By Anupum Pant
There was a post I made in the past, about a popular email forward which mentioned a paragraph and it seemed like gibberish at first. But when you actually tried to read it, you were able to read is at a very normal pace. It was as if the totally mixed up spellings did not matter. Now, that wasn’t a very scientific way of going about claiming something – through an email forward. No one really knows where it came from. Certainly not from Cambridge. And right at the end of that article, the claims of that email were convincingly challenged.

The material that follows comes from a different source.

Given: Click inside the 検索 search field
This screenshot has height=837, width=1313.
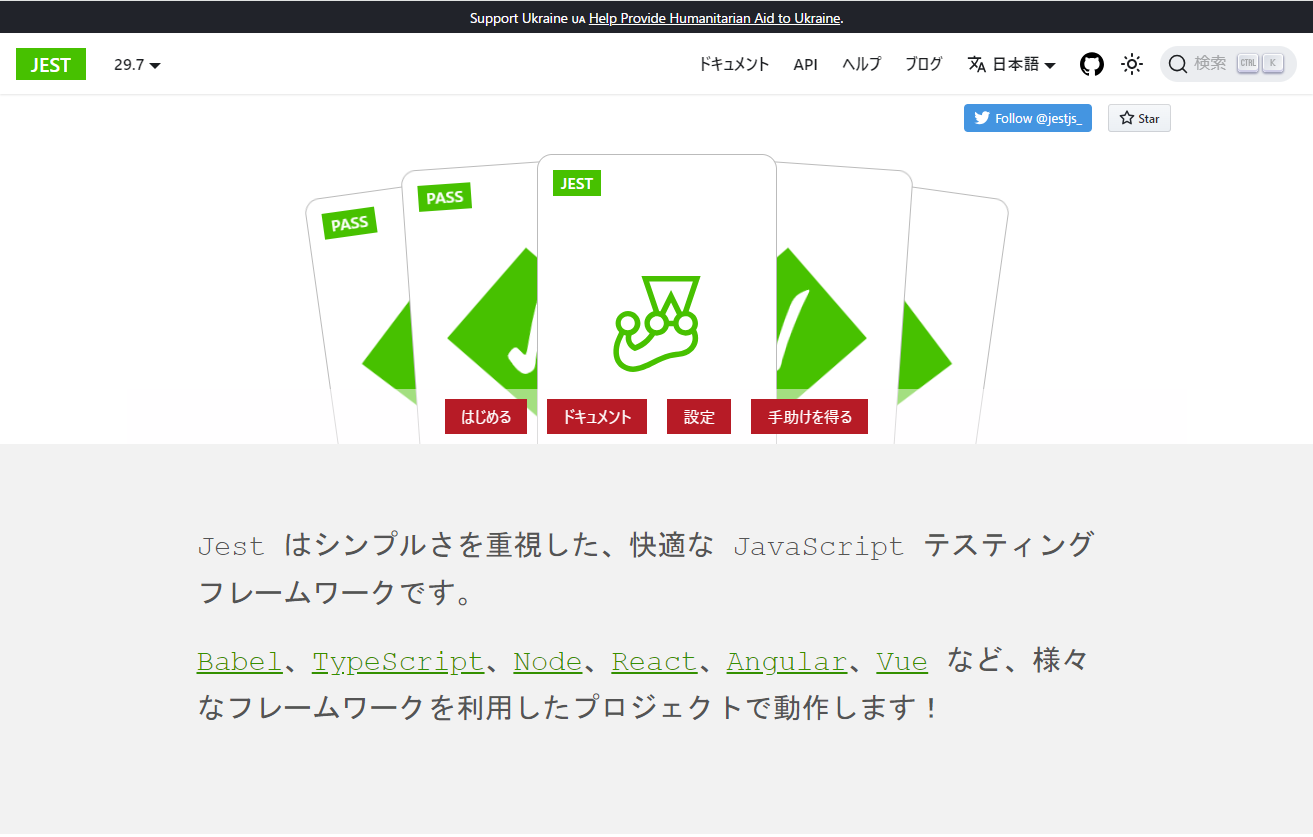Looking at the screenshot, I should [1213, 63].
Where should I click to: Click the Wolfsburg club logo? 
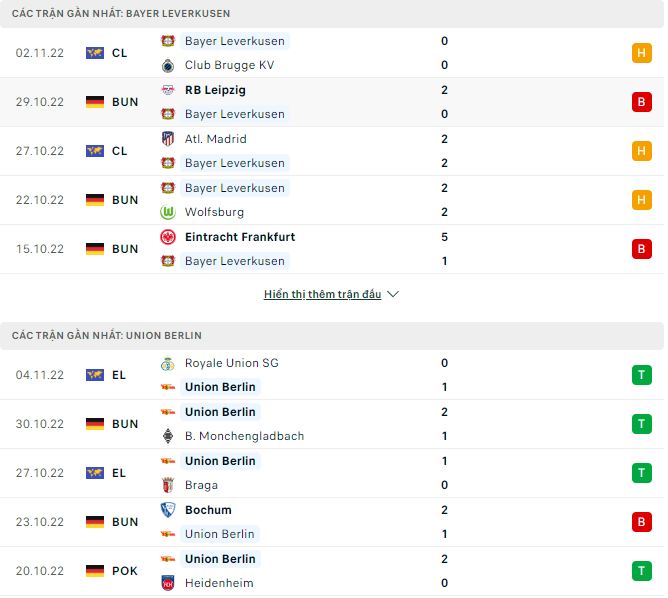pyautogui.click(x=168, y=212)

What we see today is something similar, just that, it about listening, not about reading. Plus, this one, unlike the “spelling does not matter” claim, comes directly from a very reliable source – Jayatri Das, Chief bioscientist at Franklin Institute.
In an audio broadcast uploaded on soundcould, she demonstrates a very strong and fundamental trait of the human brain.

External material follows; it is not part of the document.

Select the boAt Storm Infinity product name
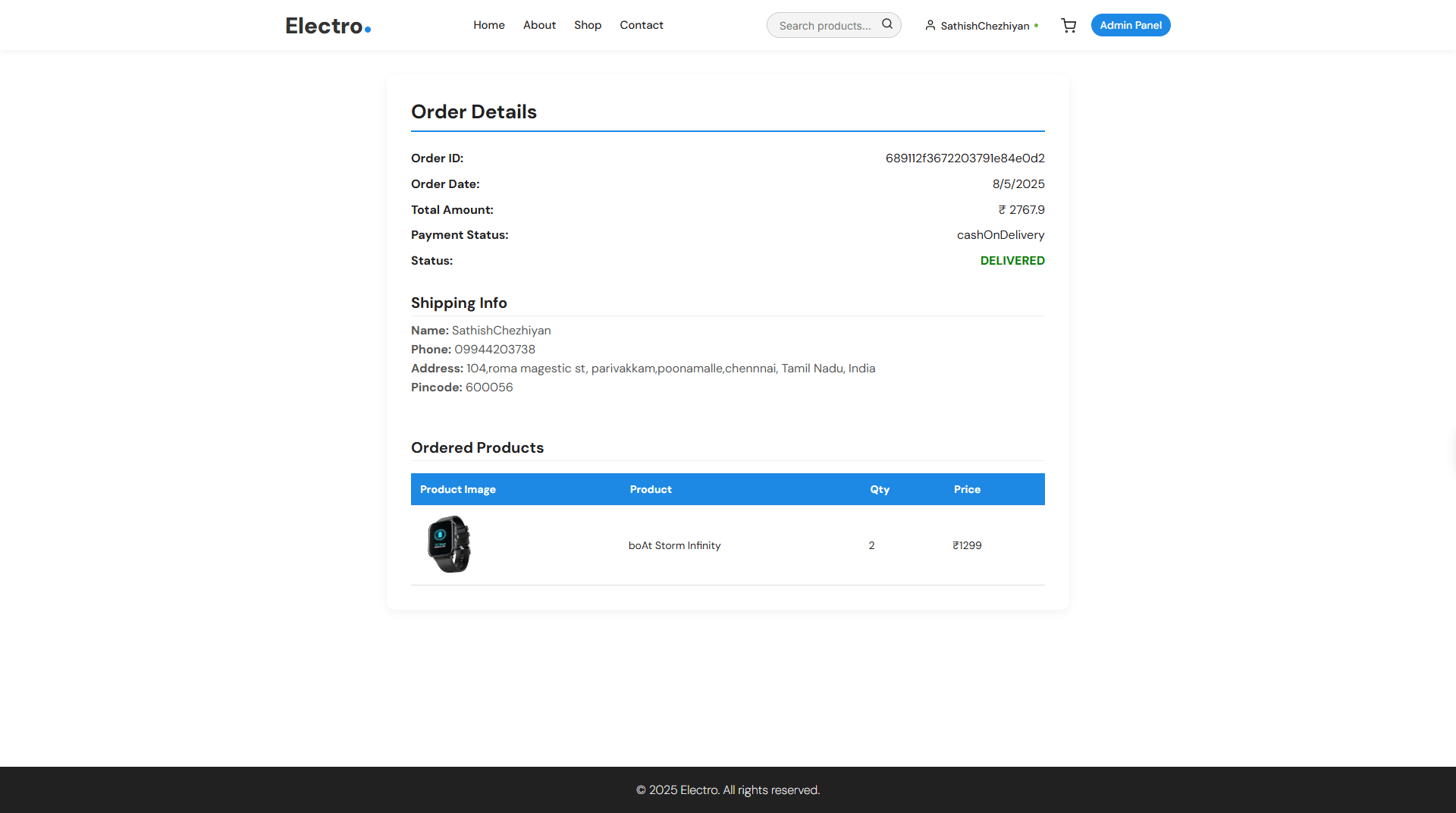Image resolution: width=1456 pixels, height=813 pixels. click(x=674, y=545)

In the 50 second sound clip, she first plays a sound that is heavily distorted by a computer. You aren’t able to make any sense out of that sound. What happens next is amazing.
The sound plays again – the distorted R2D2-ish sound. Next, she plays the actual sentence which was distorted to make it sound like gibberish. The real sentence (which I won’t reveal in the text because it would ruin it for you if you read this first) is totally clear. Now, when she plays the gibberish again, somehow you are easily able to understand it!

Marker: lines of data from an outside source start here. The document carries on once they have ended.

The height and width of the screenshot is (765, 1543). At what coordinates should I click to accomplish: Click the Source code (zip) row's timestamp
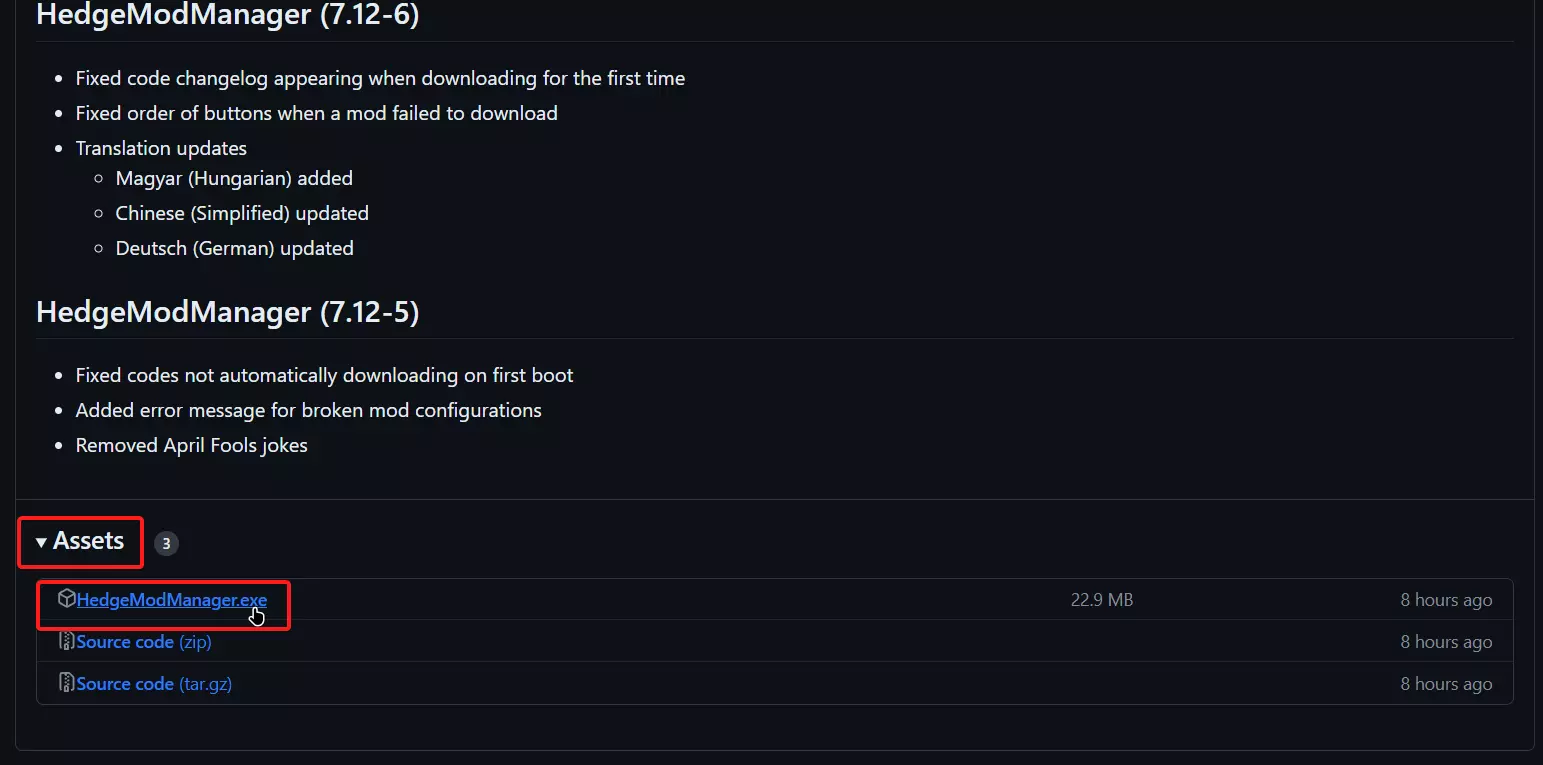1446,642
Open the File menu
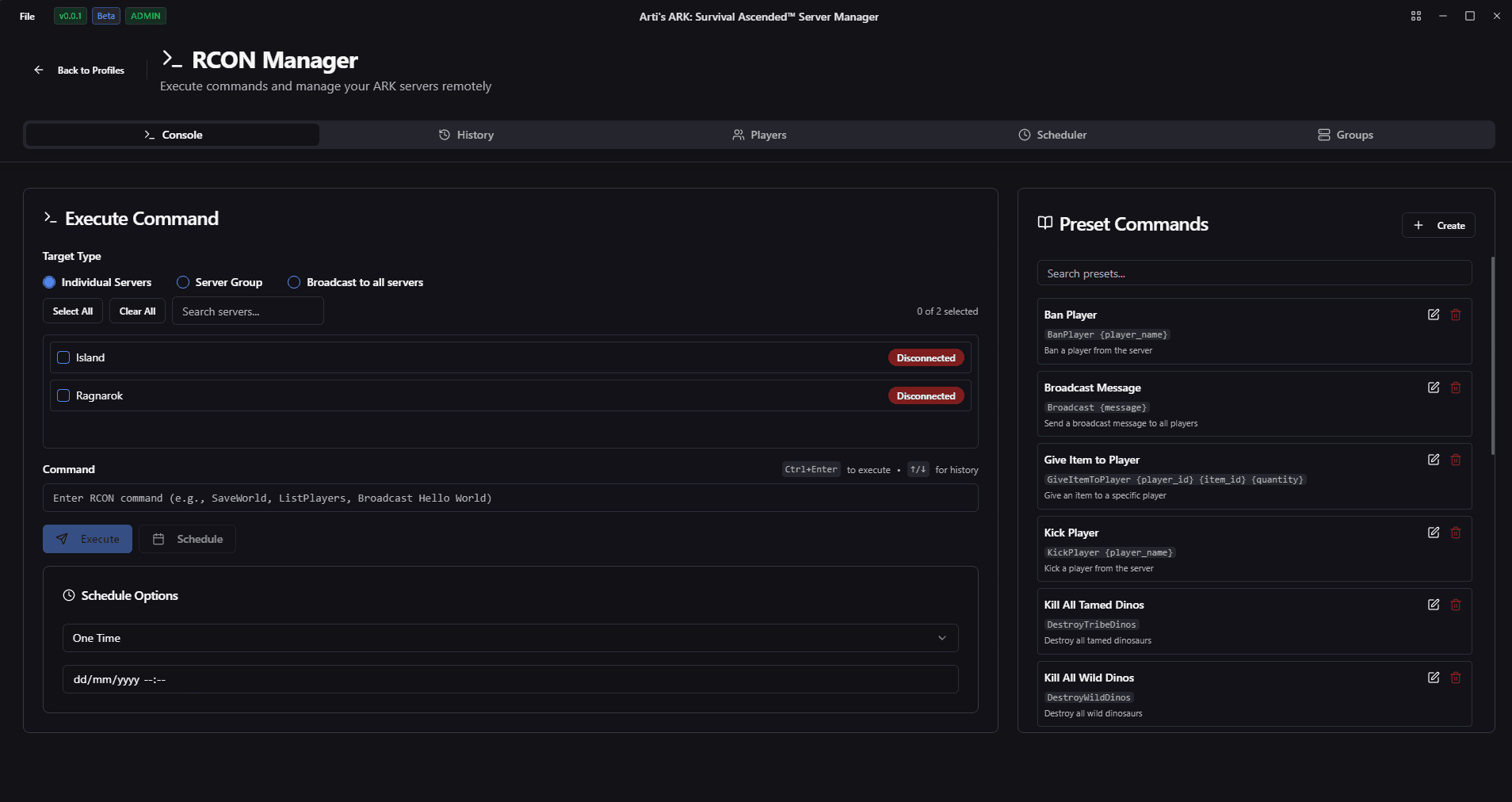The height and width of the screenshot is (802, 1512). [x=27, y=16]
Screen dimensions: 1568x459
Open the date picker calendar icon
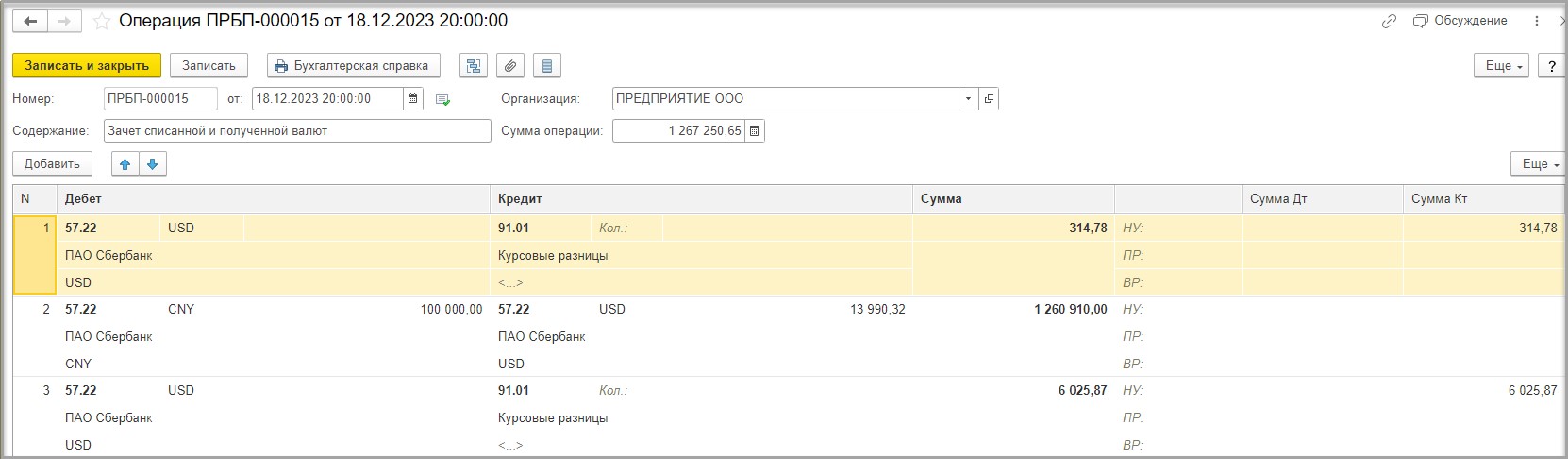[x=413, y=99]
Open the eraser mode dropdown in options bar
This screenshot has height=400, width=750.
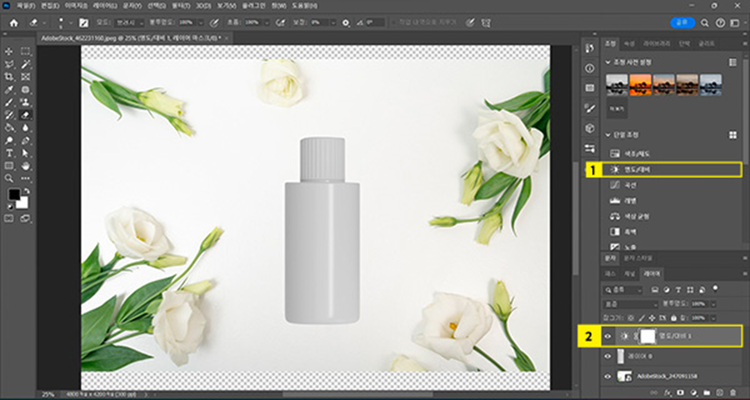[128, 21]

It’s right here and you can experience it for yourself by listening (and participating) in the 50-second clip. It is a sound you literally “cannot un-hear”.
However, I had forgotten the real sentence after a couple of days, so the clip seemed to me like what it would to a fresh test subject when I listened to it again after a week. That means technically, you are able to un-hear it.
As this article from the Atlantic – where I first read about it – puts it. It is a lot like this visual experiment.
Did you happen to notice the following image that made fun of the FIFA Worldcup 2014’s logo? I’ve attached it below, if you haven’t seen it.
The image makes the logo look like a facepalm. Before this, you must have never thought of the logo to be a facepalm. But, after you see this, every time you see the actual logo, you’ll see a facepalm.
It’s amazing what the brain can do.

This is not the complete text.